Limitations & Future Work

  • Dependency on High-Quality Frozen MLLM: The framework relies on InternVL3-2B's representations; whether weaker visual encoders could provide sufficient semantics remains to be verified.
  • Fixed Auxiliary Prompt: A generic fixed prompt was used; the potential space for prompt design design to improve quality was not deeply explored.
  • Scaling Constraints: IOMM-L/XL were not fully trained due to epoch limits; the true ceiling at larger scales is unknown. Furthermore, paired data remains essential in hybrid fine-tuning, as image-only tuning fails instruction alignment.
  • vs MetaQuery / BLIP3-o (Frozen MLLM + Learnable Query): These still rely on large-scale pairs for the generative end.
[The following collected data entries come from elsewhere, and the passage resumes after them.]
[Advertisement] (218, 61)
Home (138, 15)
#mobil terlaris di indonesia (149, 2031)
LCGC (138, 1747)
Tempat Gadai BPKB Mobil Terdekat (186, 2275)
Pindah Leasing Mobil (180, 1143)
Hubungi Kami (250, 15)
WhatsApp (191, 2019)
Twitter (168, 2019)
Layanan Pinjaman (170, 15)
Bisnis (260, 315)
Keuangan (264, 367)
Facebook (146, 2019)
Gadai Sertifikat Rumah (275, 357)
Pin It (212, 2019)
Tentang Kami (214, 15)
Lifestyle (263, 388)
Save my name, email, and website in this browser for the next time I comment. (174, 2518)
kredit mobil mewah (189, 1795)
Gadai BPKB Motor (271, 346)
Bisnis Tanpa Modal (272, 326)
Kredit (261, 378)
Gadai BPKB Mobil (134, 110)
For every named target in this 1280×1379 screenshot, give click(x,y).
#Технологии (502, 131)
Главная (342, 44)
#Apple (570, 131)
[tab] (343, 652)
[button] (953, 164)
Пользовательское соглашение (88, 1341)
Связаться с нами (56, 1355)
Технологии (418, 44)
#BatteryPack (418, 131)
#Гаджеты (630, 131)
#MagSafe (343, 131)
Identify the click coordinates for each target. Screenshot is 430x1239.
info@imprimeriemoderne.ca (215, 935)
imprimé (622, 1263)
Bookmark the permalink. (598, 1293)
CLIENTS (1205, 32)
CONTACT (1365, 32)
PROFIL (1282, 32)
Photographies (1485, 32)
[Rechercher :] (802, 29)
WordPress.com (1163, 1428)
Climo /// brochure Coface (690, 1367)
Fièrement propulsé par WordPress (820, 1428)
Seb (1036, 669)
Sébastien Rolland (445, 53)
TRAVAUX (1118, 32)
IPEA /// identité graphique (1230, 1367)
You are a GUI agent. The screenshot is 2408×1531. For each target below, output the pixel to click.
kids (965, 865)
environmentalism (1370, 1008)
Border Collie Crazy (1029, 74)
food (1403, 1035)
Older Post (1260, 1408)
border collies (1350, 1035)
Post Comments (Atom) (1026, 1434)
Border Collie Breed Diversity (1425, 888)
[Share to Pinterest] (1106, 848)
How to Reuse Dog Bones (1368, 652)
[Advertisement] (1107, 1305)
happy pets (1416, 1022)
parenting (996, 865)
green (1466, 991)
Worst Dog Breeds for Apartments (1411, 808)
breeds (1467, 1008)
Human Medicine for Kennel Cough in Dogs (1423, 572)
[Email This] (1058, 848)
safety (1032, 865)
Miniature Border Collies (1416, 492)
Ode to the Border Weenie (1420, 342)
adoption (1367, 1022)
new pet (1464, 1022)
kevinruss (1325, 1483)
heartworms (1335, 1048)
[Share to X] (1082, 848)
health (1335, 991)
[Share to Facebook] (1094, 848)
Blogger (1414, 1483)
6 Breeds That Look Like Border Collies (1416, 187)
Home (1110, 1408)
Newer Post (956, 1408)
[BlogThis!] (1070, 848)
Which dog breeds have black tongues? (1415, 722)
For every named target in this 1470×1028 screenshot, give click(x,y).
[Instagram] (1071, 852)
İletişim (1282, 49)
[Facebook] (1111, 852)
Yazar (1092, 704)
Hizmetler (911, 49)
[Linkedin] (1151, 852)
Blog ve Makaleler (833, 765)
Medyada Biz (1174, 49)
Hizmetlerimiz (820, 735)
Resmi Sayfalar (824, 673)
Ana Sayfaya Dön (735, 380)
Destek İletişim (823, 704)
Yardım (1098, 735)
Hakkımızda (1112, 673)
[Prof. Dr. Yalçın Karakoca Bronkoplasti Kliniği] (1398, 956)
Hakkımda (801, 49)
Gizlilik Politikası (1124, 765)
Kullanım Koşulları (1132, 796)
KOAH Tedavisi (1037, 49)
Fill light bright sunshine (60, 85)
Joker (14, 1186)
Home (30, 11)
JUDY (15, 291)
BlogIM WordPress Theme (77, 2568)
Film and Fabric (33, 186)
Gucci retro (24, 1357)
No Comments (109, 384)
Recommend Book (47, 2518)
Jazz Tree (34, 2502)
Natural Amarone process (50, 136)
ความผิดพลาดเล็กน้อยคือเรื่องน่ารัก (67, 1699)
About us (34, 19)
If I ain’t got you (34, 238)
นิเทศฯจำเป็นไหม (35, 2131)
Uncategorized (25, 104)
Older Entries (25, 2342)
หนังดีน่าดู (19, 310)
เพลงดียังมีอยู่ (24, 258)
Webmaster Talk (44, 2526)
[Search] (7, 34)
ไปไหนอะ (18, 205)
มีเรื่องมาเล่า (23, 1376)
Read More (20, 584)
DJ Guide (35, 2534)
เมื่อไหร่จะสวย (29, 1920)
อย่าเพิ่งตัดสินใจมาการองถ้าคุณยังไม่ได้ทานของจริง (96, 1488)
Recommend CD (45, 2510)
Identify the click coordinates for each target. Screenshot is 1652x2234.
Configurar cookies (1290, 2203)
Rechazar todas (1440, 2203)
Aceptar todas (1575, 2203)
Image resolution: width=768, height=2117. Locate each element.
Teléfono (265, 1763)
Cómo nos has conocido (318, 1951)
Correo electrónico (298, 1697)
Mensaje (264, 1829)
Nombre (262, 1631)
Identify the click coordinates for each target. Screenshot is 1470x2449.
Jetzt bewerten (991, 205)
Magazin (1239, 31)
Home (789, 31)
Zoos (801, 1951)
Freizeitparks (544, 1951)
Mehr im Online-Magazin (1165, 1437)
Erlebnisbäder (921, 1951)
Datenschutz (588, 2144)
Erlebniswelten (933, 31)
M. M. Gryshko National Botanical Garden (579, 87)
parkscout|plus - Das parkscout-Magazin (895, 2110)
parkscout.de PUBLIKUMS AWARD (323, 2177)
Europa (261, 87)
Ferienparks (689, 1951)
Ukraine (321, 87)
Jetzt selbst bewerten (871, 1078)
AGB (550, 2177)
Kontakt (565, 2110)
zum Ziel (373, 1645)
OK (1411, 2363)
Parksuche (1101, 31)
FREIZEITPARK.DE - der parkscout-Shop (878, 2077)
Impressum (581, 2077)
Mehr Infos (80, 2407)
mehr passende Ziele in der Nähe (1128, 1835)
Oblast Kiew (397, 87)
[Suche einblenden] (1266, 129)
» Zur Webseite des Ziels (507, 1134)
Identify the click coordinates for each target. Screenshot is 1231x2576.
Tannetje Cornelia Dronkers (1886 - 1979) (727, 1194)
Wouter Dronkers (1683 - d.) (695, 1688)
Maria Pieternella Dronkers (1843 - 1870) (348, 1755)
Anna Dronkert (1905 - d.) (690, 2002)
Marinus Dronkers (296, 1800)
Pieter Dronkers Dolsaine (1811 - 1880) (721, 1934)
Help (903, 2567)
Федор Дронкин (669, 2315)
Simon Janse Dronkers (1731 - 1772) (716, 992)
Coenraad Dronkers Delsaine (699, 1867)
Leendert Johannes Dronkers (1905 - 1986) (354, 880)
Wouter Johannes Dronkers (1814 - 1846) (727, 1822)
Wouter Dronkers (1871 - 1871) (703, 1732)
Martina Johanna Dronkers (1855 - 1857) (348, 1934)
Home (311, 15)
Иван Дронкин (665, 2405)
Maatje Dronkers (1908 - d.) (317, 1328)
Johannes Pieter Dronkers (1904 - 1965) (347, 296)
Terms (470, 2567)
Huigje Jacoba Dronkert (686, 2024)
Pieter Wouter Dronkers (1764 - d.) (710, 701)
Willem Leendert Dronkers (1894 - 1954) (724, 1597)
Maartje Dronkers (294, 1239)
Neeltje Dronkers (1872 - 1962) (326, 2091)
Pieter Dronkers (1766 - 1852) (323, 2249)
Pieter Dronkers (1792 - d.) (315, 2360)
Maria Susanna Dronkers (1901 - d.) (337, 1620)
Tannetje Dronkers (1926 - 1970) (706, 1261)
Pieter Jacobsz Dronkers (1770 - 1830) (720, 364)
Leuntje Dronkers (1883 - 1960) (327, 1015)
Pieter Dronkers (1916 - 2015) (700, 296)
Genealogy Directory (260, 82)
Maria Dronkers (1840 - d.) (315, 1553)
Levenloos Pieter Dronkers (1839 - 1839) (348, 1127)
IOMM replaces this with image-only self-conditioning and MIM, achieving faster convergence and saving on private data.
  • vs Lumos-T2I (Image-only Pre-training for T2I): While both use image pre-training, Lumos is a specialized T2I model lacking understanding; IOMM is designed for UMMs with understanding+generation and introduces MIM.
  • vs MAE (Masked Auto-encoders): IOMM borrows the "mask-and-predict" concept but applies it to prevent self-conditioning degeneration rather than just learning discriminative representations.

Rating

  • Novelty: ⭐⭐⭐⭐⭐ The "Image as Condition + MIM" paradigm shift removes dependency on image-text pairs for pre-training.
  • Experimental Thoroughness: ⭐⭐⭐⭐⭐ Systematic ablation of six data recipes, multi-benchmark testing, and generalization to OpenUni/Qwen-Image.
  • Writing Quality: ⭐⭐⭐⭐ Motives and ablations are clear, though minor inconsistencies exist in decimal reporting (0.88 vs 0.89).
  • Value: ⭐⭐⭐⭐⭐ Reaching SOTA with only ~1050 H800h and public data is highly significant for low-cost, reproducible UMM training.